_DOCUMENT EXTRACT:_

I am working on a strategy game that uses a tile map consisting of 2D-hexagons. At the moment each tile is a game object, with a material which is determined programatically from a list at the map generation stage. While this works perfectly in terms of the logistics of programming, and the resulting game play, I obviously have a lot of draw calls that I suspect I may need to trim down when I get to finally testing it on the target iOS devices (~50 draw calls at the moment, without much else going on) and even more so when I start adding a bit more polish…but I won’t be in a position to test it on an iOS device for a few months (long story).
Can anyone help suggest any strategies might work for streamlining my game, whilst still preferably maintaining the functionality that comes with having game objects at each tile location to store all the important game info (terrain type, armies present, etc)? Having access to the inspector for each tile has been really helpful during the development phase so far.

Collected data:
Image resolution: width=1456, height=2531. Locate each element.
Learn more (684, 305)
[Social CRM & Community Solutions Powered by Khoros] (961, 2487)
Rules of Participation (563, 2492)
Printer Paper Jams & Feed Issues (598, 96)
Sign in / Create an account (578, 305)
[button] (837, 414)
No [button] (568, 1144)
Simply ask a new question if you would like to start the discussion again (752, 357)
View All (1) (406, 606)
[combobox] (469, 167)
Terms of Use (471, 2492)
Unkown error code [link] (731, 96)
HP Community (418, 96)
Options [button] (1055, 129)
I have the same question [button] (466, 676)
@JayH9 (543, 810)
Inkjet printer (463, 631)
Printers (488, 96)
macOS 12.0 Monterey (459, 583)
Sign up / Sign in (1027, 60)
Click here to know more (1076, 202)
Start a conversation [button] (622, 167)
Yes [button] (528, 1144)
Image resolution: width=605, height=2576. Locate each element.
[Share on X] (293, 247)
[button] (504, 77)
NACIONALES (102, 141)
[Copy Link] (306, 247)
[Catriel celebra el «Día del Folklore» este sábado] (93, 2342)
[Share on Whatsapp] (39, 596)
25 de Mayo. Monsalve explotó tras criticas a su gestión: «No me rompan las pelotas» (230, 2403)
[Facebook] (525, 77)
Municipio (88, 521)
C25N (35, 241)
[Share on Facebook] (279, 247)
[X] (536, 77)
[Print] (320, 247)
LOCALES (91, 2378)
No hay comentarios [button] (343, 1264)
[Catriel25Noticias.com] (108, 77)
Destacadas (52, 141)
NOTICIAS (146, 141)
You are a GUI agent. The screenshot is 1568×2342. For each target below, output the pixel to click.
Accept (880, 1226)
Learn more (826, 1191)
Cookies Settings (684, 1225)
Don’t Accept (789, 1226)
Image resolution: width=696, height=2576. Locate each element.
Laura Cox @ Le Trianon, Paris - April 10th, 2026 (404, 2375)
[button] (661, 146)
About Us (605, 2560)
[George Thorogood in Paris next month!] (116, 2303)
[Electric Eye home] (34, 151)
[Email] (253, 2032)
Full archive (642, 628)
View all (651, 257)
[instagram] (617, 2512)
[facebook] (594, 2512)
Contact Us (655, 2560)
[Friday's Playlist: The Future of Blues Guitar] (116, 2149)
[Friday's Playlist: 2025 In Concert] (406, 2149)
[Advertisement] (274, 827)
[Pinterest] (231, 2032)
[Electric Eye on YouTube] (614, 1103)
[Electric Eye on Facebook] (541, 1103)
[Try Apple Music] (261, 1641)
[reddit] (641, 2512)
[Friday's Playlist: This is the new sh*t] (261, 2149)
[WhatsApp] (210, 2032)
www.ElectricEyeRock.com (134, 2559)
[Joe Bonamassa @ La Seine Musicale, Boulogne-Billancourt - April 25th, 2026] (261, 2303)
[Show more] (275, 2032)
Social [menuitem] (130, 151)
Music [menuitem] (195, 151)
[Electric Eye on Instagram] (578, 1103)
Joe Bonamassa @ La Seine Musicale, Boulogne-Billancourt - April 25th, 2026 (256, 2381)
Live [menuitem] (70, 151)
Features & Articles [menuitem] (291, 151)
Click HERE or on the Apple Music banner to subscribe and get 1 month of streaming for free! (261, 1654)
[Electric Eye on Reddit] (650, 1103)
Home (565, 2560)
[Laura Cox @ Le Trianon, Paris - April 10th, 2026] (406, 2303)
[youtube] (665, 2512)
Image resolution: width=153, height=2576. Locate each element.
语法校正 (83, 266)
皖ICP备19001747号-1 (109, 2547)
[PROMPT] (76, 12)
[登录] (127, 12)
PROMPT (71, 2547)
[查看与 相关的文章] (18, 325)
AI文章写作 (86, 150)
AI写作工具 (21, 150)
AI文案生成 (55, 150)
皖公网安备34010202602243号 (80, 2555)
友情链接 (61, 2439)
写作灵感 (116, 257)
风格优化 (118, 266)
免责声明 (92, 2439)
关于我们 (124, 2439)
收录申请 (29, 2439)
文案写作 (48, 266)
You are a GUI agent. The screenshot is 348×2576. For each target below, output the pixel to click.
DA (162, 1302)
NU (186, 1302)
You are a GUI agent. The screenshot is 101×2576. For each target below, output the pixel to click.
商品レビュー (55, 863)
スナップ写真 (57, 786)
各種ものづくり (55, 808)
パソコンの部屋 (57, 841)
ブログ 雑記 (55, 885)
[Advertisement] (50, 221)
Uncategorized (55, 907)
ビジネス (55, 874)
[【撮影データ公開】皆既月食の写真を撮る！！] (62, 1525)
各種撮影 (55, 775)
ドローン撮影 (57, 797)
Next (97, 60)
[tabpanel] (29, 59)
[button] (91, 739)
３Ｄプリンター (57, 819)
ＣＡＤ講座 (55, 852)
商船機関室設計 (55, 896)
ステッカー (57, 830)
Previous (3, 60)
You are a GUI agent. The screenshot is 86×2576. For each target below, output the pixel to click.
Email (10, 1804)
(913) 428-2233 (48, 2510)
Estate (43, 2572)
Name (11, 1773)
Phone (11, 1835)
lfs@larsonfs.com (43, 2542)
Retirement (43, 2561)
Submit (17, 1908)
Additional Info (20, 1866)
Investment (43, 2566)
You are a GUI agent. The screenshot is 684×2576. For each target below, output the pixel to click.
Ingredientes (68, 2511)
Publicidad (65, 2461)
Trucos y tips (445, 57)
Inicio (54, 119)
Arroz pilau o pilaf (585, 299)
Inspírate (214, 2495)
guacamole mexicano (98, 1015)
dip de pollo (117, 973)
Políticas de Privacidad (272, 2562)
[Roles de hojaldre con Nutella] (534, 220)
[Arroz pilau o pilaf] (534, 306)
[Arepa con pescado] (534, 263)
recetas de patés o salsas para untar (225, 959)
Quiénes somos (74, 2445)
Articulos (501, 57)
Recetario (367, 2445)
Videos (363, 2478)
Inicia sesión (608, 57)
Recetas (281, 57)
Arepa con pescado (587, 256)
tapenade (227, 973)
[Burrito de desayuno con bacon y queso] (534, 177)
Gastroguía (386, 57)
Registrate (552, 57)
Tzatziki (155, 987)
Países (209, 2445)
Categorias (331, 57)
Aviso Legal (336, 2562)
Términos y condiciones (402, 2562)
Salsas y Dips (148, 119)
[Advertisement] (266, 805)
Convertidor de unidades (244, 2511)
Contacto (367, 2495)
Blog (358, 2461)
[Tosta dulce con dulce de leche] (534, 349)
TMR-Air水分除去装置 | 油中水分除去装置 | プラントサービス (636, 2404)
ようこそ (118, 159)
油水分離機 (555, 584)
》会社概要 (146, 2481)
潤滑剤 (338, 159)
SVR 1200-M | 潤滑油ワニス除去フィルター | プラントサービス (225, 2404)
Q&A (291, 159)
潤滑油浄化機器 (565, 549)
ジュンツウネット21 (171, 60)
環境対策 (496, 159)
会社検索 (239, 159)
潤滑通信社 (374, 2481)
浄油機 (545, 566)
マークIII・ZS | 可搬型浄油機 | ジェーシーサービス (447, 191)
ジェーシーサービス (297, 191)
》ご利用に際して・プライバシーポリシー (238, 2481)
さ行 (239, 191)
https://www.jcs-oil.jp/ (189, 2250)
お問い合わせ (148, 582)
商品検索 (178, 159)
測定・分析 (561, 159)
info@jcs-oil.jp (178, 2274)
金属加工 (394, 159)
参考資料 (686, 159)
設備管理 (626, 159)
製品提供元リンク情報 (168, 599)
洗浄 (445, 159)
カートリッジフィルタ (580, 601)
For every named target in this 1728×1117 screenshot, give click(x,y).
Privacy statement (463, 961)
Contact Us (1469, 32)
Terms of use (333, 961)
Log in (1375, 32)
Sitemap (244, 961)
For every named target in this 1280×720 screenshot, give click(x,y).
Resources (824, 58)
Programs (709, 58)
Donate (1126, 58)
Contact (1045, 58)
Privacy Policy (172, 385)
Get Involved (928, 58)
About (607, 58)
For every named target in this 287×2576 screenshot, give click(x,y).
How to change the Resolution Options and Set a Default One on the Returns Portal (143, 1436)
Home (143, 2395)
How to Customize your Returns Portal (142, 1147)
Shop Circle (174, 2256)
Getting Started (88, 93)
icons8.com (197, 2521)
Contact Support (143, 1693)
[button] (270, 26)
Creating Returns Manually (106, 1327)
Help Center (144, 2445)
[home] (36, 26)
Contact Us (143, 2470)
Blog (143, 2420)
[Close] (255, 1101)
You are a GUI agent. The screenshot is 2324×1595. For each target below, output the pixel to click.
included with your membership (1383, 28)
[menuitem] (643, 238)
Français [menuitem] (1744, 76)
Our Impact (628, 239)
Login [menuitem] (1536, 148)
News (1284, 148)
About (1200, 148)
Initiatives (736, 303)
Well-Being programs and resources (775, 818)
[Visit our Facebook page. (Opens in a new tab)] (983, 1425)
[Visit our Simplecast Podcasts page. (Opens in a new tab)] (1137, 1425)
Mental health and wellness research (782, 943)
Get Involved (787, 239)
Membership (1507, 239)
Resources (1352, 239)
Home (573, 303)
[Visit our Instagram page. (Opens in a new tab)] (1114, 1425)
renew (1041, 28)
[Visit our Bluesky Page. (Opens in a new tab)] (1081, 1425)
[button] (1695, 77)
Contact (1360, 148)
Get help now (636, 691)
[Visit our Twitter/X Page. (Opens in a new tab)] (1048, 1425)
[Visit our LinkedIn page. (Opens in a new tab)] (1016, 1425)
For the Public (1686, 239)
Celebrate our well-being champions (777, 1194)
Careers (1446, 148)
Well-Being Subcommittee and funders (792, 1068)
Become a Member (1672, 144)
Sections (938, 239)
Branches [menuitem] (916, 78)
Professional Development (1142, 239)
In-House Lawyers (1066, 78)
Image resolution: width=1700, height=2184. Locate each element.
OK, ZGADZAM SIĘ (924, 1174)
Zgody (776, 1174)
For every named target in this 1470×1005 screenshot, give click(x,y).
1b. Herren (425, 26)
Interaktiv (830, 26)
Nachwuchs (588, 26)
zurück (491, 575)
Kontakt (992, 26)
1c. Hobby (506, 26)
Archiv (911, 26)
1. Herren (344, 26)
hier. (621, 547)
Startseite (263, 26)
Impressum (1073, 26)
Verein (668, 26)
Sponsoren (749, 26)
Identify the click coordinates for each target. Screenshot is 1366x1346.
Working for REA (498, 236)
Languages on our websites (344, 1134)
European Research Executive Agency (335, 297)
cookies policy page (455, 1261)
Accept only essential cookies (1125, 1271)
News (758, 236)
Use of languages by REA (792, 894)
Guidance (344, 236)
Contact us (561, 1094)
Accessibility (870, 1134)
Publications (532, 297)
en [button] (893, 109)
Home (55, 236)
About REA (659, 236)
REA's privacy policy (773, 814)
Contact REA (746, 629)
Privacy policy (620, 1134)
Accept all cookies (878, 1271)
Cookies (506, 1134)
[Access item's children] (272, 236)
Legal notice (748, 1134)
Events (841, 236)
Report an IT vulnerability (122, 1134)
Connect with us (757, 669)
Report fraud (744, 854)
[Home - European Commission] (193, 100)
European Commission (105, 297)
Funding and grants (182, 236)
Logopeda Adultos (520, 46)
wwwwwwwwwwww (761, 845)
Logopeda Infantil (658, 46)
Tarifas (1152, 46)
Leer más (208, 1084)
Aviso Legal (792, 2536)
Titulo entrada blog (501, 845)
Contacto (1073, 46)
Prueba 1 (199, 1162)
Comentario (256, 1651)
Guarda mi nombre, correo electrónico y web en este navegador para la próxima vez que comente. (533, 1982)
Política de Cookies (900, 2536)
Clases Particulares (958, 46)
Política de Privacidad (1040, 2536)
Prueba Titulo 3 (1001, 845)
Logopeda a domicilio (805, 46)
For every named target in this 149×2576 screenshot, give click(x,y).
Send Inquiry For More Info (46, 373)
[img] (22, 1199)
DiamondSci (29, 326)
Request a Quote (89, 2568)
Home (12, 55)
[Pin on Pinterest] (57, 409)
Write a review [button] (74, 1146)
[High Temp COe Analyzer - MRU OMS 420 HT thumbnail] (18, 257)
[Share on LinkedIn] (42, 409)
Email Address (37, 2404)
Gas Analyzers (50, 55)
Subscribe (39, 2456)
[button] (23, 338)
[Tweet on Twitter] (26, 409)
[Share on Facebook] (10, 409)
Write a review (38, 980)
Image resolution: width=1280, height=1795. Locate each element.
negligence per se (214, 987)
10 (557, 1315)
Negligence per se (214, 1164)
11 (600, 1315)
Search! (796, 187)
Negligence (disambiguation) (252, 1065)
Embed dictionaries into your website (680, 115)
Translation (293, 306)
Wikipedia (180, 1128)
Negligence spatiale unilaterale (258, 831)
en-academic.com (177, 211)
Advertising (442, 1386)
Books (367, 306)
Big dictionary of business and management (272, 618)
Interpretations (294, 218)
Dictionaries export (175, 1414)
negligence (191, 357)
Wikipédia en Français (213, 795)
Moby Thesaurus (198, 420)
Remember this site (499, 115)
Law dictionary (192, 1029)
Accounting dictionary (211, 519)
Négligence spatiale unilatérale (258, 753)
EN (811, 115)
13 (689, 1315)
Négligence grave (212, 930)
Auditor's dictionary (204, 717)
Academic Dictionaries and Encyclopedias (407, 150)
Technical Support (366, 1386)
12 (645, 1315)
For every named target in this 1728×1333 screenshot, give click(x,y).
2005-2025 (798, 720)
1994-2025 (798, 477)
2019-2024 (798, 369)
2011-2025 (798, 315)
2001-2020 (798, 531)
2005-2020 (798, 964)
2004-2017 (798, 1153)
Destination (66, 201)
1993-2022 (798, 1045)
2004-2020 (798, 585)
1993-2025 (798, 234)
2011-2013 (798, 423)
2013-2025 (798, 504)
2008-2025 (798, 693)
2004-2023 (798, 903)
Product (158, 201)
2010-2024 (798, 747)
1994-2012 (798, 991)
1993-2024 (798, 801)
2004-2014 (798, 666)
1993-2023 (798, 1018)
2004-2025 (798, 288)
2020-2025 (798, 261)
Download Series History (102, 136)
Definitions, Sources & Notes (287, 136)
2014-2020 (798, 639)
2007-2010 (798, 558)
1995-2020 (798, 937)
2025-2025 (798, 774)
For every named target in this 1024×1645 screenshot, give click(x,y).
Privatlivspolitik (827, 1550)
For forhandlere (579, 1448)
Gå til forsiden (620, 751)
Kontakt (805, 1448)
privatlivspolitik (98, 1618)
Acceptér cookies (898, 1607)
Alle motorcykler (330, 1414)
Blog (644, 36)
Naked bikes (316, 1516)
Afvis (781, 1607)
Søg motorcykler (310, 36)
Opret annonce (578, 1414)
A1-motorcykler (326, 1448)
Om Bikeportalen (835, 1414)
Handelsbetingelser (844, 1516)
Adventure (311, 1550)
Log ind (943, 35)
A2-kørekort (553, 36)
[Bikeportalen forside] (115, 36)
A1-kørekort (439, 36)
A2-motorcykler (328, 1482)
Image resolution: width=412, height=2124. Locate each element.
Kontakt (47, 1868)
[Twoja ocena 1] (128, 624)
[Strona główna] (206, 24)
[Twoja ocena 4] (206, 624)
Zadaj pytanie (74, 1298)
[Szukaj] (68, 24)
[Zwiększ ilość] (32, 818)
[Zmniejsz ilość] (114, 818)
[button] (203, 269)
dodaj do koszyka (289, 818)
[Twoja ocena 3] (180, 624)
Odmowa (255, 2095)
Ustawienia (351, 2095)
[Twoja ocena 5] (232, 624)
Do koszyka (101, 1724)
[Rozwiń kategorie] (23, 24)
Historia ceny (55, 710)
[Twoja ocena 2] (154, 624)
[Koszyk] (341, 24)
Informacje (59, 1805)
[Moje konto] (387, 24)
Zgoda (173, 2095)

_TASK INSTRUCTIONS:_
[a] Rewrite the hex tile map question from "Can anyone help" up to and including "phase so far.", with "game info" changed to "game data".
[b] According to the hex tile map question, roughly how many draw calls does the game currently have?

_RESPONSES TO THE EXERCISE:_
[a]
Can anyone help suggest any strategies might work for streamlining my game, whilst still preferably maintaining the functionality that comes with having game objects at each tile location to store all the important game data (terrain type, armies present, etc)? Having access to the inspector for each tile has been really helpful during the development phase so far.

[b] About 50 draw calls.